> _Goal_:
Copy each of the following entries word for word, and leave the pictures out of your copy.

> _Dataset extract_:

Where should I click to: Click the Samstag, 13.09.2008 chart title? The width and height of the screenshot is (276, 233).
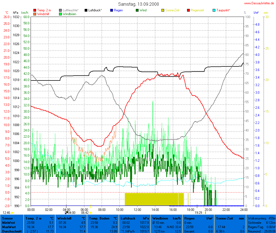pyautogui.click(x=139, y=4)
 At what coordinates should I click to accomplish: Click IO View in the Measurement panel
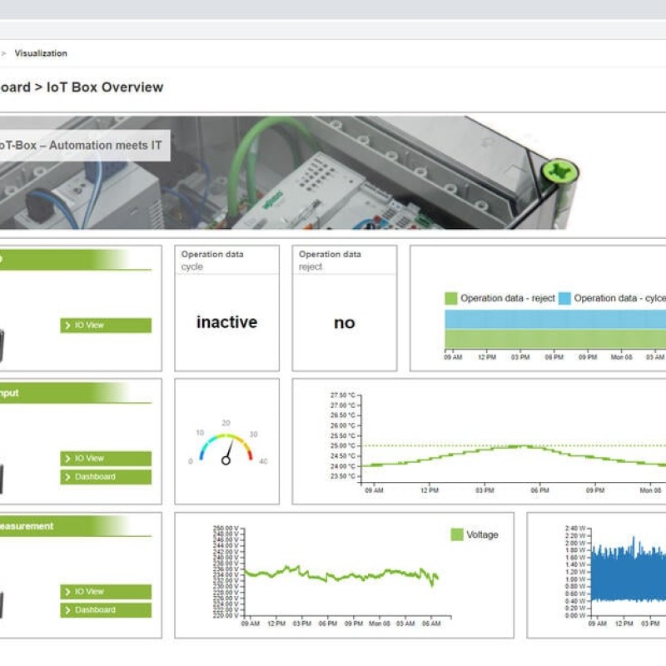[x=105, y=592]
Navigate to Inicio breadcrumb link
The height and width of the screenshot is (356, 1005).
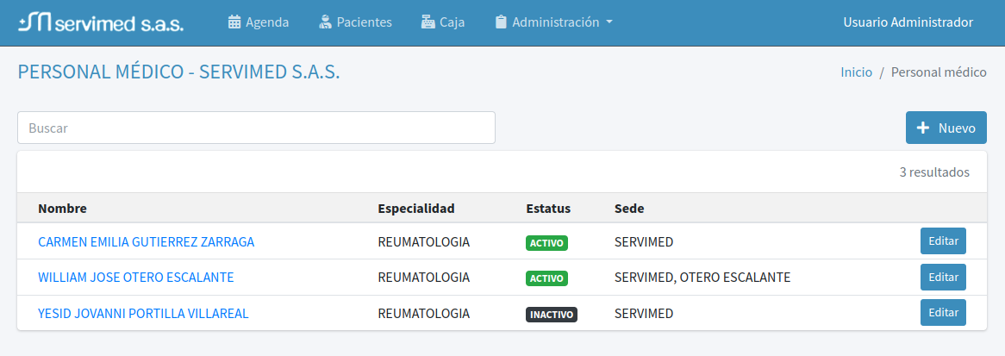(856, 72)
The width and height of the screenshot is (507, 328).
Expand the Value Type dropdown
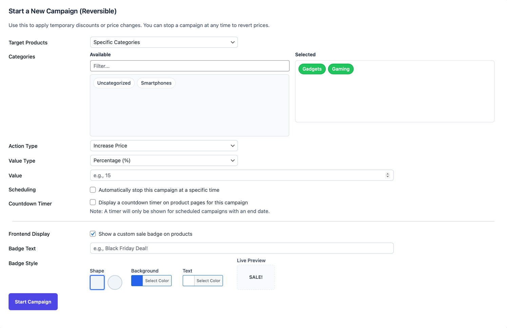pyautogui.click(x=164, y=161)
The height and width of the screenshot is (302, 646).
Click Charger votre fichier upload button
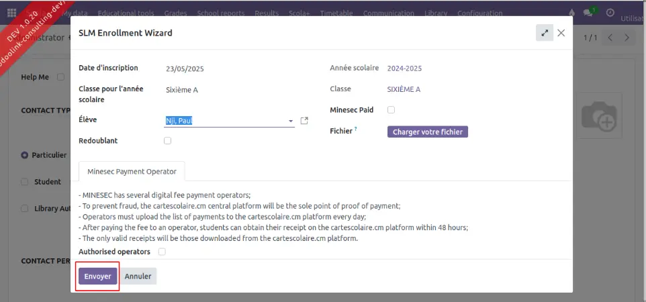click(427, 132)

> _Solution to the problem_:
Where should I click to: Click the Samstag, 13.09.2008 chart title? The width and height of the screenshot is (276, 233).
pyautogui.click(x=139, y=4)
 At what coordinates should I click to accomplish: Click IO View in the Measurement panel
[x=105, y=592]
Navigate to Inicio breadcrumb link
The height and width of the screenshot is (356, 1005).
(856, 72)
The width and height of the screenshot is (507, 328).
Expand the Value Type dropdown
pyautogui.click(x=164, y=161)
The height and width of the screenshot is (302, 646).
Click Charger votre fichier upload button
click(427, 132)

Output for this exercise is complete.